◆ What this task involves
Copy every line of the listing below word for word.

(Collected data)
◇ ◇ ◇
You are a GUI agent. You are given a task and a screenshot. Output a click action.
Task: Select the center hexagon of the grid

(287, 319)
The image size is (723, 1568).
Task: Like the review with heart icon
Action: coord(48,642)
◇ ◇ ◇
◆ The answer
You are a GUI agent. You are given a task and a screenshot. Output a click action.
Task: Select the center hexagon of the grid

(287, 319)
The image size is (723, 1568).
Task: Like the review with heart icon
Action: coord(48,642)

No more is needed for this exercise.